▶ EXERCISE DIRECTIONS: A precise repetition of every line below is the required answer.

Extracted records
------------------------------------------------------------

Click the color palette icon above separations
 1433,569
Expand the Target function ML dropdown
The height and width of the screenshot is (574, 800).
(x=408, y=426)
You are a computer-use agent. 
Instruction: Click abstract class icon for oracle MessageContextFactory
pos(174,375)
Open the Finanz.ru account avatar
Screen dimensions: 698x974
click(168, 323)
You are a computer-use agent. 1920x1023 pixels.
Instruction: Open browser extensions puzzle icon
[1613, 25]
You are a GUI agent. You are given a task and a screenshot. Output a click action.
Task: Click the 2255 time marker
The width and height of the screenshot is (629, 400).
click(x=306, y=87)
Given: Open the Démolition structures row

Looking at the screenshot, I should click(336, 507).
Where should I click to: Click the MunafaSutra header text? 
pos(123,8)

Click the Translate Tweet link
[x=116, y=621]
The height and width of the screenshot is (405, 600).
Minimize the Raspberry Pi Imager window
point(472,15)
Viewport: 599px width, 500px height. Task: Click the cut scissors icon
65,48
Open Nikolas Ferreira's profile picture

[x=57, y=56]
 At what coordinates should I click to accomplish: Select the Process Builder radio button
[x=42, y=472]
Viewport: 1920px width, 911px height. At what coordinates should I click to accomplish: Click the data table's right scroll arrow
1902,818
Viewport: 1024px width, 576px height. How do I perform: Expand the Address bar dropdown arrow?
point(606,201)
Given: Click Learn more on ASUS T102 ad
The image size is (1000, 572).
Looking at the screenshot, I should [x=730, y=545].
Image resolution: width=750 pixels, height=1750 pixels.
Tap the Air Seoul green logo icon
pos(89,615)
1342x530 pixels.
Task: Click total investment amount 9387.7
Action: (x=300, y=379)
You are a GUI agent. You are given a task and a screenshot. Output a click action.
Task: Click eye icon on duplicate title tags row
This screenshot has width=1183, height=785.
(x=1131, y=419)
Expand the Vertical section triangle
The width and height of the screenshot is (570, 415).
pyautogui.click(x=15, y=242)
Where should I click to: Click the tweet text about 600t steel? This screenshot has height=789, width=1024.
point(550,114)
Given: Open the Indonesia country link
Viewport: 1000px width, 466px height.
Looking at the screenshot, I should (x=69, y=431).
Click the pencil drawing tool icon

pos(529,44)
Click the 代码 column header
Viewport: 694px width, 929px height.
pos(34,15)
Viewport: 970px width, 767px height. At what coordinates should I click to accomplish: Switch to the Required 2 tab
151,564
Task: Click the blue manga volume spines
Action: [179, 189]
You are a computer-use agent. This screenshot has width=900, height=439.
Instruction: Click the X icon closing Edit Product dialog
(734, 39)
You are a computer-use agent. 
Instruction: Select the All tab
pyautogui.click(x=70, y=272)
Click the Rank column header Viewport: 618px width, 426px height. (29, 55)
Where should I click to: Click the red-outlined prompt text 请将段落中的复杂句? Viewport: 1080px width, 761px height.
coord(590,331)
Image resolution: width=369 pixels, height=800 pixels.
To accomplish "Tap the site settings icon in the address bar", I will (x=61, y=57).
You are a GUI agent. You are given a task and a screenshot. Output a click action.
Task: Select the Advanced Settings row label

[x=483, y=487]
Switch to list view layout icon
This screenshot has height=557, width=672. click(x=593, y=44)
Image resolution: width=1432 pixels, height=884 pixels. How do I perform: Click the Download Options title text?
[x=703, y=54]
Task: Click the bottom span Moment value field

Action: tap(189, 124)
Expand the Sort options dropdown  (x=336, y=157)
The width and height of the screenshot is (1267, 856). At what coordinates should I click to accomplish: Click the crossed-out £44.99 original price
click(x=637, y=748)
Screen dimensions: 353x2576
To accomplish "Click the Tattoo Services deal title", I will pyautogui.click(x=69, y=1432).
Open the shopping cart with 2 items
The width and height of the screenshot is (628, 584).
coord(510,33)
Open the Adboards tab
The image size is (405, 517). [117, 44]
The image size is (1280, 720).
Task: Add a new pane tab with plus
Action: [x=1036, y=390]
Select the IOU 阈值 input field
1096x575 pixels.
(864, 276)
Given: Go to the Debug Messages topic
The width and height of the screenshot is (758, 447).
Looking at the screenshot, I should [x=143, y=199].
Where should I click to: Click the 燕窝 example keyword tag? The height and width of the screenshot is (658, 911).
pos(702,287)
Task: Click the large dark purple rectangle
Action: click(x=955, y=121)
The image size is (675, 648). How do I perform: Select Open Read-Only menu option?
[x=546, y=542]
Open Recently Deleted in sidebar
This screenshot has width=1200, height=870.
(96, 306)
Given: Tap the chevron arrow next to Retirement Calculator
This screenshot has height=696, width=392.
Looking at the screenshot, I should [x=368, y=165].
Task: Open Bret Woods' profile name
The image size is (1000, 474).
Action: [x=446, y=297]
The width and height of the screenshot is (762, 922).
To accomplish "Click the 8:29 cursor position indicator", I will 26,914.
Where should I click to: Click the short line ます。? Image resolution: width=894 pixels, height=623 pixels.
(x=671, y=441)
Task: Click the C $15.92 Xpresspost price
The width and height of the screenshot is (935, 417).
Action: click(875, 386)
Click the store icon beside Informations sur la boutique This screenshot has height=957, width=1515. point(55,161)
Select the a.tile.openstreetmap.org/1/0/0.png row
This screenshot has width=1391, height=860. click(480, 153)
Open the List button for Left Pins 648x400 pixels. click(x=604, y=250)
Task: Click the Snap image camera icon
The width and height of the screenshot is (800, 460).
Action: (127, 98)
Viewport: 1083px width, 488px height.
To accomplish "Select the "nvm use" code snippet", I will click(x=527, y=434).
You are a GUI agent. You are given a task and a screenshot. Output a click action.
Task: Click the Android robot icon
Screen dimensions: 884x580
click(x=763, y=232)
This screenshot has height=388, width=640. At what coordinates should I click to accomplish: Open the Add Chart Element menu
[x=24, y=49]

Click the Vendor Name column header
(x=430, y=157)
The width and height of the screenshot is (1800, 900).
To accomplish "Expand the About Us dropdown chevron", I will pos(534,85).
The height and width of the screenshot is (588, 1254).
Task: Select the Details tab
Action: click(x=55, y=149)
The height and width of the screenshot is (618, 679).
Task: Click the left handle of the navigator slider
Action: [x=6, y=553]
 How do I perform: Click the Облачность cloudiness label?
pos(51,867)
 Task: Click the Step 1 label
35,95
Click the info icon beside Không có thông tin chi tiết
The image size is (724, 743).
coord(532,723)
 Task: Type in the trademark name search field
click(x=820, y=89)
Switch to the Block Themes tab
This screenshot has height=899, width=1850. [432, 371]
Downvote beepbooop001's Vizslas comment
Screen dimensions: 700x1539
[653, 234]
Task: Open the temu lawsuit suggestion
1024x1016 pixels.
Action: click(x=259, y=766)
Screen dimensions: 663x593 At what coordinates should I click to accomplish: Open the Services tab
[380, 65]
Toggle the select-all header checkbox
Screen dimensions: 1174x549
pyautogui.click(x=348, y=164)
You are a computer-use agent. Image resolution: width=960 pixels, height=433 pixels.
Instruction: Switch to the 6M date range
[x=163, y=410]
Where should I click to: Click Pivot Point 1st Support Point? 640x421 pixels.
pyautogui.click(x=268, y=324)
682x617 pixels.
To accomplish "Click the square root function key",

------------------------------------------------------------

▶ EXPECTED OUTPUT:
Click the color palette icon above separations
 1433,569
Expand the Target function ML dropdown
The height and width of the screenshot is (574, 800).
(x=408, y=426)
You are a computer-use agent. 
Instruction: Click abstract class icon for oracle MessageContextFactory
pos(174,375)
Open the Finanz.ru account avatar
Screen dimensions: 698x974
click(168, 323)
You are a computer-use agent. 1920x1023 pixels.
Instruction: Open browser extensions puzzle icon
[1613, 25]
You are a GUI agent. You are given a task and a screenshot. Output a click action.
Task: Click the 2255 time marker
The width and height of the screenshot is (629, 400).
click(x=306, y=87)
Given: Open the Démolition structures row

Looking at the screenshot, I should click(336, 507).
Where should I click to: Click the MunafaSutra header text? 
pos(123,8)

Click the Translate Tweet link
[x=116, y=621]
The height and width of the screenshot is (405, 600).
Minimize the Raspberry Pi Imager window
point(472,15)
Viewport: 599px width, 500px height. Task: Click the cut scissors icon
65,48
Open Nikolas Ferreira's profile picture

[x=57, y=56]
 At what coordinates should I click to accomplish: Select the Process Builder radio button
[x=42, y=472]
Viewport: 1920px width, 911px height. At what coordinates should I click to accomplish: Click the data table's right scroll arrow
1902,818
Viewport: 1024px width, 576px height. How do I perform: Expand the Address bar dropdown arrow?
point(606,201)
Given: Click Learn more on ASUS T102 ad
The image size is (1000, 572).
Looking at the screenshot, I should [x=730, y=545].
Image resolution: width=750 pixels, height=1750 pixels.
Tap the Air Seoul green logo icon
pos(89,615)
1342x530 pixels.
Task: Click total investment amount 9387.7
Action: (x=300, y=379)
You are a GUI agent. You are given a task and a screenshot. Output a click action.
Task: Click eye icon on duplicate title tags row
This screenshot has width=1183, height=785.
(x=1131, y=419)
Expand the Vertical section triangle
The width and height of the screenshot is (570, 415).
pyautogui.click(x=15, y=242)
Where should I click to: Click the tweet text about 600t steel? This screenshot has height=789, width=1024.
point(550,114)
Given: Open the Indonesia country link
Viewport: 1000px width, 466px height.
Looking at the screenshot, I should (x=69, y=431).
Click the pencil drawing tool icon

pos(529,44)
Click the 代码 column header
Viewport: 694px width, 929px height.
pos(34,15)
Viewport: 970px width, 767px height. At what coordinates should I click to accomplish: Switch to the Required 2 tab
151,564
Task: Click the blue manga volume spines
Action: [179, 189]
You are a computer-use agent. This screenshot has width=900, height=439.
Instruction: Click the X icon closing Edit Product dialog
(734, 39)
You are a computer-use agent. 
Instruction: Select the All tab
pyautogui.click(x=70, y=272)
Click the Rank column header Viewport: 618px width, 426px height. (29, 55)
Where should I click to: Click the red-outlined prompt text 请将段落中的复杂句? Viewport: 1080px width, 761px height.
coord(590,331)
Image resolution: width=369 pixels, height=800 pixels.
To accomplish "Tap the site settings icon in the address bar", I will (x=61, y=57).
You are a GUI agent. You are given a task and a screenshot. Output a click action.
Task: Select the Advanced Settings row label

[x=483, y=487]
Switch to list view layout icon
This screenshot has height=557, width=672. click(x=593, y=44)
Image resolution: width=1432 pixels, height=884 pixels. How do I perform: Click the Download Options title text?
[x=703, y=54]
Task: Click the bottom span Moment value field

Action: tap(189, 124)
Expand the Sort options dropdown  (x=336, y=157)
The width and height of the screenshot is (1267, 856). At what coordinates should I click to accomplish: Click the crossed-out £44.99 original price
click(x=637, y=748)
Screen dimensions: 353x2576
To accomplish "Click the Tattoo Services deal title", I will pyautogui.click(x=69, y=1432).
Open the shopping cart with 2 items
The width and height of the screenshot is (628, 584).
coord(510,33)
Open the Adboards tab
The image size is (405, 517). [117, 44]
The image size is (1280, 720).
Task: Add a new pane tab with plus
Action: [x=1036, y=390]
Select the IOU 阈值 input field
1096x575 pixels.
(864, 276)
Given: Go to the Debug Messages topic
The width and height of the screenshot is (758, 447).
Looking at the screenshot, I should [x=143, y=199].
Where should I click to: Click the 燕窝 example keyword tag? The height and width of the screenshot is (658, 911).
pos(702,287)
Task: Click the large dark purple rectangle
Action: click(x=955, y=121)
The image size is (675, 648). How do I perform: Select Open Read-Only menu option?
[x=546, y=542]
Open Recently Deleted in sidebar
This screenshot has width=1200, height=870.
(96, 306)
Given: Tap the chevron arrow next to Retirement Calculator
This screenshot has height=696, width=392.
Looking at the screenshot, I should [x=368, y=165].
Task: Open Bret Woods' profile name
The image size is (1000, 474).
Action: [x=446, y=297]
The width and height of the screenshot is (762, 922).
To accomplish "Click the 8:29 cursor position indicator", I will 26,914.
Where should I click to: Click the short line ます。? Image resolution: width=894 pixels, height=623 pixels.
(x=671, y=441)
Task: Click the C $15.92 Xpresspost price
The width and height of the screenshot is (935, 417).
Action: click(875, 386)
Click the store icon beside Informations sur la boutique This screenshot has height=957, width=1515. point(55,161)
Select the a.tile.openstreetmap.org/1/0/0.png row
This screenshot has width=1391, height=860. click(480, 153)
Open the List button for Left Pins 648x400 pixels. click(x=604, y=250)
Task: Click the Snap image camera icon
The width and height of the screenshot is (800, 460).
Action: (127, 98)
Viewport: 1083px width, 488px height.
To accomplish "Select the "nvm use" code snippet", I will click(x=527, y=434).
You are a GUI agent. You are given a task and a screenshot. Output a click action.
Task: Click the Android robot icon
Screen dimensions: 884x580
click(x=763, y=232)
This screenshot has height=388, width=640. At what coordinates should I click to accomplish: Open the Add Chart Element menu
[x=24, y=49]

Click the Vendor Name column header
(x=430, y=157)
The width and height of the screenshot is (1800, 900).
To accomplish "Expand the About Us dropdown chevron", I will pos(534,85).
The height and width of the screenshot is (588, 1254).
Task: Select the Details tab
Action: click(x=55, y=149)
The height and width of the screenshot is (618, 679).
Task: Click the left handle of the navigator slider
Action: [x=6, y=553]
 How do I perform: Click the Облачность cloudiness label?
pos(51,867)
 Task: Click the Step 1 label
35,95
Click the info icon beside Không có thông tin chi tiết
The image size is (724, 743).
coord(532,723)
 Task: Type in the trademark name search field
click(x=820, y=89)
Switch to the Block Themes tab
This screenshot has height=899, width=1850. [432, 371]
Downvote beepbooop001's Vizslas comment
Screen dimensions: 700x1539
[653, 234]
Task: Open the temu lawsuit suggestion
1024x1016 pixels.
Action: click(x=259, y=766)
Screen dimensions: 663x593 At what coordinates should I click to accomplish: Open the Services tab
[380, 65]
Toggle the select-all header checkbox
Screen dimensions: 1174x549
pyautogui.click(x=348, y=164)
You are a computer-use agent. Image resolution: width=960 pixels, height=433 pixels.
Instruction: Switch to the 6M date range
[x=163, y=410]
Where should I click to: Click Pivot Point 1st Support Point? 640x421 pixels.
pyautogui.click(x=268, y=324)
682x617 pixels.
To accomplish "Click the square root function key",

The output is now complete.